I was thinking, deafness is just one example of a kind of community, and there are loads of others. When you start looking, you see how they all share the way that deaf people talk about other deaf people– It’s the same as how some Jewish people talk about other Jewish people. About how observant you are. And it’s like intellectuals talking about other intellectuals. Any kind of group, they all share certain qualities.
And then it boils down to the family– It’s like the smallest niche you can get. That’s what the play boils down to for me, the family, a tiny little kingdom with its internal rules and hierarchies and weirdnesses that are unquestioned. And how it difficult it is when you meet someone that you fall in love with, how do you introduce that person into the group that already exists, the family.
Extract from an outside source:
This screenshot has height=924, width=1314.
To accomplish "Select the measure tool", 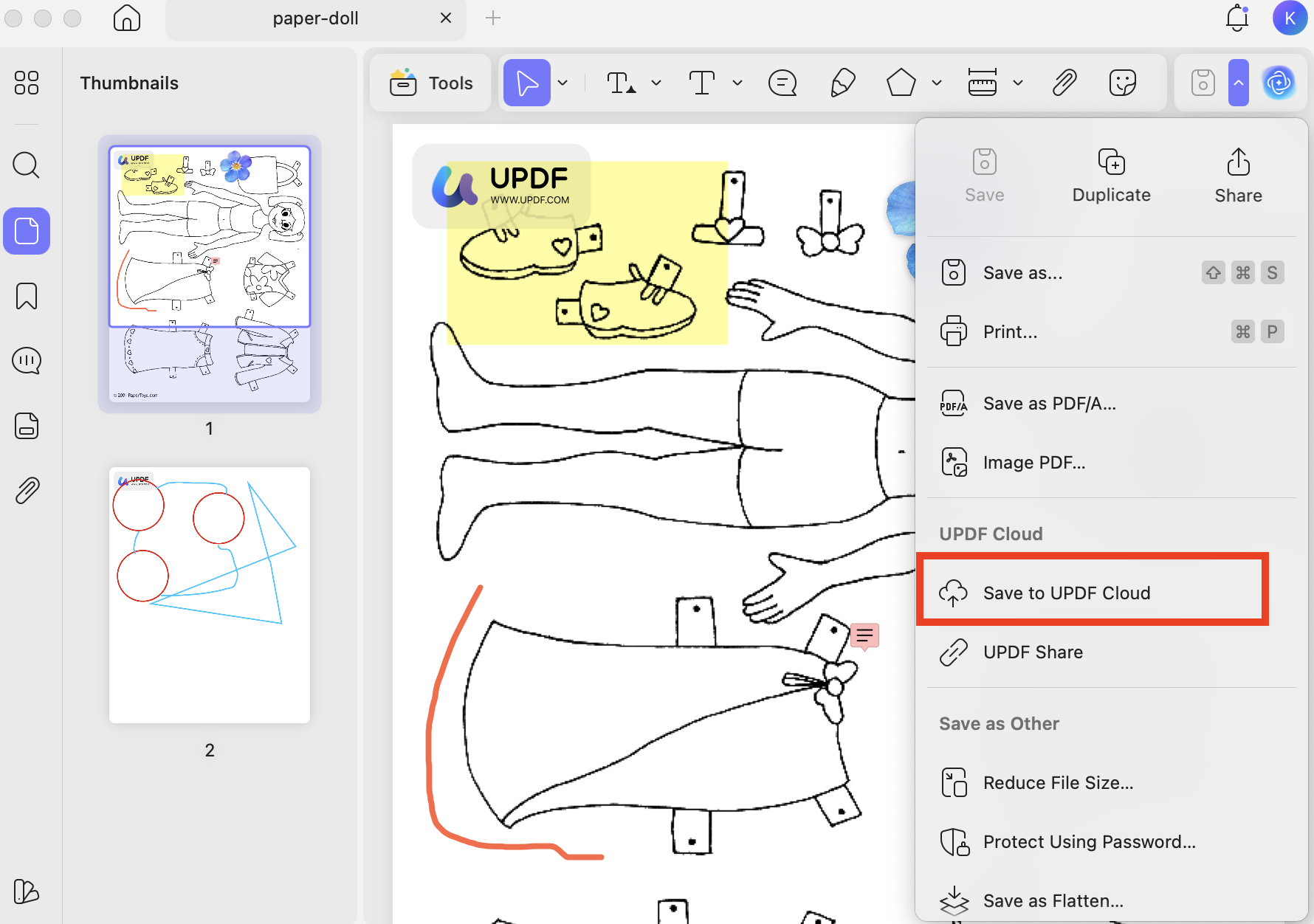I will (984, 83).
Was the play in the round your choice when the play is performed in New York?
No, I was actually quite anxious about that choice of the director’s. Because when I arranged it, I had these surtitles (subtitles), and I worried about it being in the round. Although I love the idea of in the round– it’s always intimate, and it completely calls the audience in– I worried about how the surtitles were going to manage. And they had a lot of ingenious ways of making them visible, like projecting them on the side of the bed.
What were you trying to get at by including the themes of language and communication in the play?
How many ways there are of communicating and not communicating. You can communicate through sign language, and what happens when someone’s words are not the same as your words. Just because we have a word for it doesn’t mean that we agree on the feeling that is behind that word. How words are an attempt. And I suppose that is where the music comes in, and music has no words.
With opera, half the time you don’t know what they’re saying, but we feel Oh, this is sad. And I’m interested in how come you and me can listen to the same piece of music and actually agree on what is sad and what is happy. We’ll agree in a way that we won’t agree about a word. All the levels and layers of language.